■ Task requirements: Edit the records below so that each occurrence of "Instruction" becomes "Goal", and leave every other character as it is.

■ Input for this task:

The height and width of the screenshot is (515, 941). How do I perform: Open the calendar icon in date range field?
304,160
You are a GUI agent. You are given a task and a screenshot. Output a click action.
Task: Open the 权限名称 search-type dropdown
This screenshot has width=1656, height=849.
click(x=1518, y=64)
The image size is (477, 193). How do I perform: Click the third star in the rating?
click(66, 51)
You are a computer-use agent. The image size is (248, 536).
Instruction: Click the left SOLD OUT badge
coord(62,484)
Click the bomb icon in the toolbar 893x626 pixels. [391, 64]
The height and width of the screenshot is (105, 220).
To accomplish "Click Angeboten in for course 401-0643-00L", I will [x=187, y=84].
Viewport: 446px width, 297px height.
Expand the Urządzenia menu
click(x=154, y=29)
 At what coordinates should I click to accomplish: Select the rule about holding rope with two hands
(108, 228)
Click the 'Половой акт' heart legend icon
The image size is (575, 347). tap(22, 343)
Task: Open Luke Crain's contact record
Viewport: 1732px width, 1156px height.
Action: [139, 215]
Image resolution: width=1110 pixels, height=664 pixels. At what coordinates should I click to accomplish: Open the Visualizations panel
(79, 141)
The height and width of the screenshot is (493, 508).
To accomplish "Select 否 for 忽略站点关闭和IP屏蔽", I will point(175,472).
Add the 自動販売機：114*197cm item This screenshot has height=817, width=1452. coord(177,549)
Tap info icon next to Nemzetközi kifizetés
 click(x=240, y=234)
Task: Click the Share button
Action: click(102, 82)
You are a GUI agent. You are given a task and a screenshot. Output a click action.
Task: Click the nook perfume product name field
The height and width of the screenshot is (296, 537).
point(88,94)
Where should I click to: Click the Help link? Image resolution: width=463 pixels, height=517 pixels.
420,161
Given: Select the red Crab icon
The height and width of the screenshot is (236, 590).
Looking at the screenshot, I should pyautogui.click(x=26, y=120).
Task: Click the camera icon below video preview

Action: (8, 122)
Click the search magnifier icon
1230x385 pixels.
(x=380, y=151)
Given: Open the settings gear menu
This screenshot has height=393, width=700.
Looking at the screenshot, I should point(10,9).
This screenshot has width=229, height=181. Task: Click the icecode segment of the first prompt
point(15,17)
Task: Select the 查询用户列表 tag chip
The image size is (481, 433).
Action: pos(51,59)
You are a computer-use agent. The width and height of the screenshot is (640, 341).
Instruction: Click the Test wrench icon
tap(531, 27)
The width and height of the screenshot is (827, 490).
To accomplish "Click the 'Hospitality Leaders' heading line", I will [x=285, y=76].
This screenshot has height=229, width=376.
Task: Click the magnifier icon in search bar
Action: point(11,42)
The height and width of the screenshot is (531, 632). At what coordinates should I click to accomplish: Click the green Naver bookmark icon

■ Exercise output:
The height and width of the screenshot is (515, 941). How do I perform: Open the calendar icon in date range field?
304,160
You are a GUI agent. You are given a task and a screenshot. Output a click action.
Task: Open the 权限名称 search-type dropdown
This screenshot has width=1656, height=849.
click(x=1518, y=64)
The image size is (477, 193). How do I perform: Click the third star in the rating?
click(66, 51)
You are a computer-use agent. The image size is (248, 536).
Goal: Click the left SOLD OUT badge
coord(62,484)
Click the bomb icon in the toolbar 893x626 pixels. [391, 64]
The height and width of the screenshot is (105, 220).
To accomplish "Click Angeboten in for course 401-0643-00L", I will [x=187, y=84].
Viewport: 446px width, 297px height.
Expand the Urządzenia menu
click(x=154, y=29)
 At what coordinates should I click to accomplish: Select the rule about holding rope with two hands
(108, 228)
Click the 'Половой акт' heart legend icon
The image size is (575, 347). tap(22, 343)
Task: Open Luke Crain's contact record
Viewport: 1732px width, 1156px height.
Action: [139, 215]
Image resolution: width=1110 pixels, height=664 pixels. At what coordinates should I click to accomplish: Open the Visualizations panel
(79, 141)
The height and width of the screenshot is (493, 508).
To accomplish "Select 否 for 忽略站点关闭和IP屏蔽", I will point(175,472).
Add the 自動販売機：114*197cm item This screenshot has height=817, width=1452. coord(177,549)
Tap info icon next to Nemzetközi kifizetés
 click(x=240, y=234)
Task: Click the Share button
Action: click(102, 82)
You are a GUI agent. You are given a task and a screenshot. Output a click action.
Task: Click the nook perfume product name field
The height and width of the screenshot is (296, 537).
point(88,94)
Where should I click to: Click the Help link? Image resolution: width=463 pixels, height=517 pixels.
420,161
Given: Select the red Crab icon
The height and width of the screenshot is (236, 590).
Looking at the screenshot, I should pyautogui.click(x=26, y=120).
Task: Click the camera icon below video preview

Action: (8, 122)
Click the search magnifier icon
1230x385 pixels.
(x=380, y=151)
Given: Open the settings gear menu
This screenshot has height=393, width=700.
Looking at the screenshot, I should point(10,9).
This screenshot has width=229, height=181. Task: Click the icecode segment of the first prompt
point(15,17)
Task: Select the 查询用户列表 tag chip
The image size is (481, 433).
Action: pos(51,59)
You are a computer-use agent. The width and height of the screenshot is (640, 341).
Goal: Click the Test wrench icon
tap(531, 27)
The width and height of the screenshot is (827, 490).
To accomplish "Click the 'Hospitality Leaders' heading line", I will [x=285, y=76].
This screenshot has height=229, width=376.
Task: Click the magnifier icon in search bar
Action: point(11,42)
The height and width of the screenshot is (531, 632). At what coordinates should I click to accomplish: Click the green Naver bookmark icon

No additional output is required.